**STATED GOAL**
Please transcribe the material below word for word, from the line with "Given: Click Startup" through to its end, including both of those lines. Leave the pictures out of your copy.

--- start INPUT FOR THIS TASK ---

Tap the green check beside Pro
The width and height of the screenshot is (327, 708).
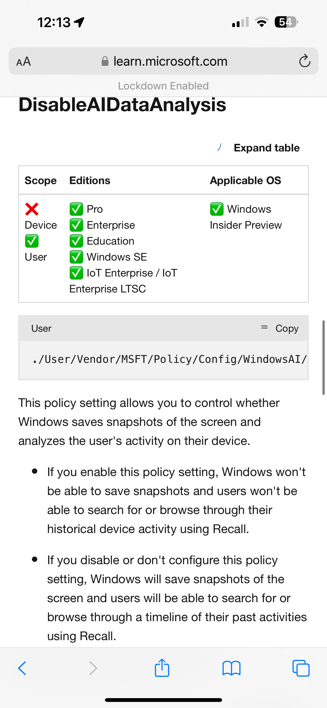tap(76, 209)
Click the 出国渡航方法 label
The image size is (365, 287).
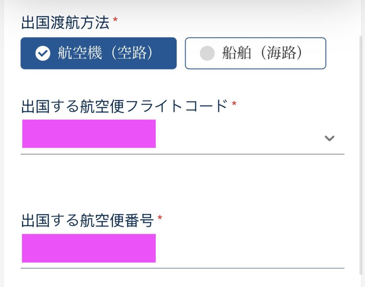point(66,22)
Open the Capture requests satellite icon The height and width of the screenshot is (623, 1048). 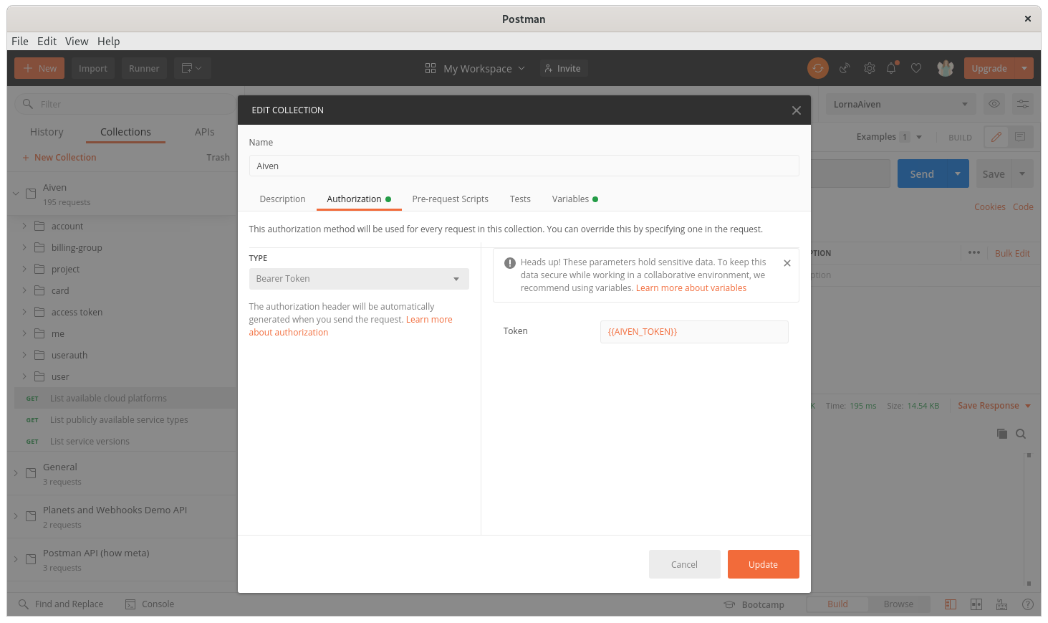[x=844, y=68]
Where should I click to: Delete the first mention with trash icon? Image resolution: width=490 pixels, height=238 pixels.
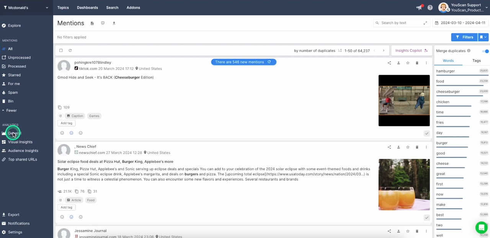click(x=417, y=63)
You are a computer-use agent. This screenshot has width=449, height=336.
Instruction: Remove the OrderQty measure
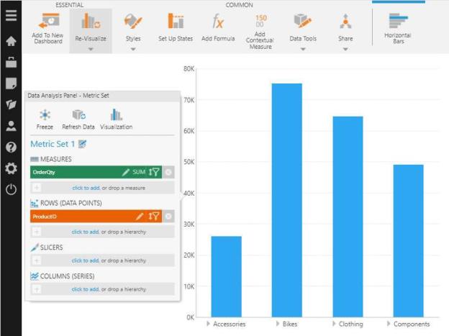coord(168,172)
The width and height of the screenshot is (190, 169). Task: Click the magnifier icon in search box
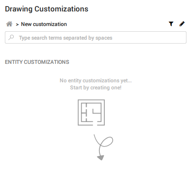pos(11,37)
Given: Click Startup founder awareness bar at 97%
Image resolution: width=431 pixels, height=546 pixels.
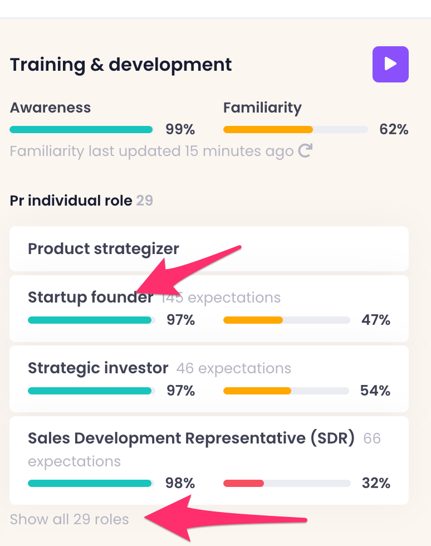Looking at the screenshot, I should click(91, 320).
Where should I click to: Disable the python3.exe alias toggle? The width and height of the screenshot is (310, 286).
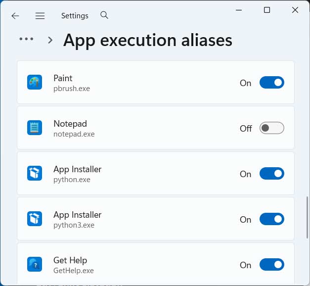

--- end INPUT FOR THIS TASK ---

**TASK SOLUTION**
Given: Click Startup founder awareness bar at 97%
Image resolution: width=431 pixels, height=546 pixels.
Looking at the screenshot, I should click(91, 320).
Where should I click to: Disable the python3.exe alias toggle? The width and height of the screenshot is (310, 286).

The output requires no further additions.